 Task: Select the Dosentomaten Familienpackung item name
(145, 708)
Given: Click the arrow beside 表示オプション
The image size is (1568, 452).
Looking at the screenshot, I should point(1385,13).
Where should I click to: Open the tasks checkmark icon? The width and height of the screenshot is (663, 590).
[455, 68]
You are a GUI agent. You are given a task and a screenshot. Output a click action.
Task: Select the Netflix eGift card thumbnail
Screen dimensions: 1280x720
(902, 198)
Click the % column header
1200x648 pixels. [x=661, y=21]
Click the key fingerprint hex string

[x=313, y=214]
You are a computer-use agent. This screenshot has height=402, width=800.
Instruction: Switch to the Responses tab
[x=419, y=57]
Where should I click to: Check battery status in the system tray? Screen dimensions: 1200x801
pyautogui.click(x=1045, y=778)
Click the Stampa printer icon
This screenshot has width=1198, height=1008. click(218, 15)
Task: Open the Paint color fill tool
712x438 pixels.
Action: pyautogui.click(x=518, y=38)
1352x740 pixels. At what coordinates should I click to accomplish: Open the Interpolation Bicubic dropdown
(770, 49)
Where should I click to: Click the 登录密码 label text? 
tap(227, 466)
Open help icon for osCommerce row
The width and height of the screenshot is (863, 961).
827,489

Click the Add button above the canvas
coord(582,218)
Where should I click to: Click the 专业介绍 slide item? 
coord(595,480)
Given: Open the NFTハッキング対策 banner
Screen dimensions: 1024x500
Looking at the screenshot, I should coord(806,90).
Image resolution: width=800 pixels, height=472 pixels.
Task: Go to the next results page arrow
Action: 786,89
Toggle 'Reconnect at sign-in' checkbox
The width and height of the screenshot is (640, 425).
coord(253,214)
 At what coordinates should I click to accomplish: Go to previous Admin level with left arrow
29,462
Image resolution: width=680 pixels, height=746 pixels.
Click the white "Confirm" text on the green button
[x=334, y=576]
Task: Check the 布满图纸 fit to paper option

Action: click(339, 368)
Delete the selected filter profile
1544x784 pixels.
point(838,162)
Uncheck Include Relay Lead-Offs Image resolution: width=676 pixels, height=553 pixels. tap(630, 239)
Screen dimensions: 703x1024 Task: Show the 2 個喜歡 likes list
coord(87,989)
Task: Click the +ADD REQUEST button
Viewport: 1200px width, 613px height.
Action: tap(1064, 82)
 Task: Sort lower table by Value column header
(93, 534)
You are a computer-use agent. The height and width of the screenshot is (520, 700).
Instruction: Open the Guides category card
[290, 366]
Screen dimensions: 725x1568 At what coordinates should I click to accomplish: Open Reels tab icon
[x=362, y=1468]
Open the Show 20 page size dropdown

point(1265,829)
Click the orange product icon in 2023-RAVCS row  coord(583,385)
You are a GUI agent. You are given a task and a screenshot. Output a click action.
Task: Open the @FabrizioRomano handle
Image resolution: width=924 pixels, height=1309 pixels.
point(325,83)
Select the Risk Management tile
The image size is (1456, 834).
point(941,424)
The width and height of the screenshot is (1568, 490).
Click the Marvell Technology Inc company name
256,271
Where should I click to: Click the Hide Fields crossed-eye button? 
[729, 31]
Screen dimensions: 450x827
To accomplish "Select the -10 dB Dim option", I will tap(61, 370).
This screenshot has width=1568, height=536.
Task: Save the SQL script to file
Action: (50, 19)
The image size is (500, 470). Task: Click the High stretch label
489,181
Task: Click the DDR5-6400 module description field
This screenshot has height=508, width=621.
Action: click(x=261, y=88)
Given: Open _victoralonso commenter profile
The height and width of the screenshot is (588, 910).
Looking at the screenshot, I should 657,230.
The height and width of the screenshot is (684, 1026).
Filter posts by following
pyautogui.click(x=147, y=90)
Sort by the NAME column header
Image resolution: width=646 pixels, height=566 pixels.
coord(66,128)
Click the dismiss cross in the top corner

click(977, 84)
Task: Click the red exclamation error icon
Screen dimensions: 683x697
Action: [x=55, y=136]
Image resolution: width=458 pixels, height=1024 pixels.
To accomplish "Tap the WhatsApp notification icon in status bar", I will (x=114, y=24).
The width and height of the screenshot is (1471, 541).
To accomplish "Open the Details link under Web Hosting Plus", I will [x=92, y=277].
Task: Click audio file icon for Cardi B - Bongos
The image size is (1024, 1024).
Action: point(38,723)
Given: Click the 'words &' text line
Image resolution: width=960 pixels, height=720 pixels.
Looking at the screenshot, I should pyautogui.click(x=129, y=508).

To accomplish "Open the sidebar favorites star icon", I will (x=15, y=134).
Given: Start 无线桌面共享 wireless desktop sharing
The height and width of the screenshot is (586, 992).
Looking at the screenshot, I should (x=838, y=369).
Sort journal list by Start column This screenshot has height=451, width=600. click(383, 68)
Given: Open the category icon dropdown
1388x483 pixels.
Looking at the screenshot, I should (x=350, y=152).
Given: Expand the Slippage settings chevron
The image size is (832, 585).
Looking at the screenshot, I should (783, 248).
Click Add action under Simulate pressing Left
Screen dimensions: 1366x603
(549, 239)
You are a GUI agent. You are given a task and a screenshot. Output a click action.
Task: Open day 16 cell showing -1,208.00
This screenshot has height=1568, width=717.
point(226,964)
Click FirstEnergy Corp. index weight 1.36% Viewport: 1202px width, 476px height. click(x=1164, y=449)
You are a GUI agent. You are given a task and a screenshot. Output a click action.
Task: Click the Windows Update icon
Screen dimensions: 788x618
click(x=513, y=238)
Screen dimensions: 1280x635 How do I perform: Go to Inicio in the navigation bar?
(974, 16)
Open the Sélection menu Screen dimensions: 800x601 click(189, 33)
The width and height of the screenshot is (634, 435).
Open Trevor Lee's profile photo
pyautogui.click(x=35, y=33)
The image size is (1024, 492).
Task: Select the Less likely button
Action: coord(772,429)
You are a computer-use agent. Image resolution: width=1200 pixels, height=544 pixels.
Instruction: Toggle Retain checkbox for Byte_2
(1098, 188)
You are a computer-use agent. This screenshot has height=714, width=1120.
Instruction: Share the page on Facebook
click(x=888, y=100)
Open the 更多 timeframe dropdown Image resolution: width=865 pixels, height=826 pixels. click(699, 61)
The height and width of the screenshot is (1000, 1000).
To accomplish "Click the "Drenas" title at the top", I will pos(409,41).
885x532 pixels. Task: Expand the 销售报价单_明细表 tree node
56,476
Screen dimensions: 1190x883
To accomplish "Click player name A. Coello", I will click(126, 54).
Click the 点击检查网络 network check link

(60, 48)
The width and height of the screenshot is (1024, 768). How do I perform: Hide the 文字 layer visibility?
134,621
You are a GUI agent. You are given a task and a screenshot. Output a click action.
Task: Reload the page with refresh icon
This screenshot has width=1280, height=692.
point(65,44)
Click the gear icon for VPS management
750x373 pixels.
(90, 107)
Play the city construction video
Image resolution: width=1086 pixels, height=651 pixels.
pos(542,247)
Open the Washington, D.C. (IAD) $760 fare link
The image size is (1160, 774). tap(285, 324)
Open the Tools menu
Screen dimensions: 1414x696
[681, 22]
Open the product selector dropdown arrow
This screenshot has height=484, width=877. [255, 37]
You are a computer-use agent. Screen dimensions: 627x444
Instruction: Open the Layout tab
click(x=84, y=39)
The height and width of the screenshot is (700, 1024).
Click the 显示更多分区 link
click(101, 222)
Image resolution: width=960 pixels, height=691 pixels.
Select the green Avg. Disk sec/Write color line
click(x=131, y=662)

**EXERCISE DETAILS:**
Give the count of lines in the data above that hold the string "Start", with no additional words.

**ANSWER SPACE:**
2